| Challenge |
Copy out every line in the records below that contains the word "help".

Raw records
⟨

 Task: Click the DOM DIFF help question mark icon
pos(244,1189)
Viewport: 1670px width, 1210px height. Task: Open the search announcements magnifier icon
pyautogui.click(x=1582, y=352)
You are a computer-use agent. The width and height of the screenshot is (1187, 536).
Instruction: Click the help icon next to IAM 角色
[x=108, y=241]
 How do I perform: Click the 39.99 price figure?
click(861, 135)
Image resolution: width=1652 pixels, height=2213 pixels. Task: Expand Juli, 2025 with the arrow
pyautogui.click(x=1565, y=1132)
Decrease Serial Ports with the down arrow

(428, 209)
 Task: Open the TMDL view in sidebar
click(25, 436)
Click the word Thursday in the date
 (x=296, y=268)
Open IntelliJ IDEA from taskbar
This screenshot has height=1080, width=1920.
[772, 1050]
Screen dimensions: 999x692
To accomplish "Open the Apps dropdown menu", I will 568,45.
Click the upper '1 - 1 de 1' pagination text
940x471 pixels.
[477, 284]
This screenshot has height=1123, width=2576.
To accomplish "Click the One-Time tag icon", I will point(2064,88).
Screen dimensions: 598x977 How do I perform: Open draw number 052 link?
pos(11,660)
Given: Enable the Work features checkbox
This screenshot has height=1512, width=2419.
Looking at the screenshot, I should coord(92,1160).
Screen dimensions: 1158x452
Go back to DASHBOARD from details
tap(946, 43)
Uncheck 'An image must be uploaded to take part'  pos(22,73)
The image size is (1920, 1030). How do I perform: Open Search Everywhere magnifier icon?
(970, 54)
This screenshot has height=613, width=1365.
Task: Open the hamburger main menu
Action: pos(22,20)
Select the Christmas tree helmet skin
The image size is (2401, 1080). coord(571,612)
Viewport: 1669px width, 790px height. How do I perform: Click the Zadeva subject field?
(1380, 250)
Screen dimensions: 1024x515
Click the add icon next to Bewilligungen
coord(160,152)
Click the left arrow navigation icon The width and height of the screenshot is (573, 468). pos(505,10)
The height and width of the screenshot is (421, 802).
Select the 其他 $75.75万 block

⟩

| Output of the task |
 Task: Click the DOM DIFF help question mark icon
Instruction: Click the help icon next to IAM 角色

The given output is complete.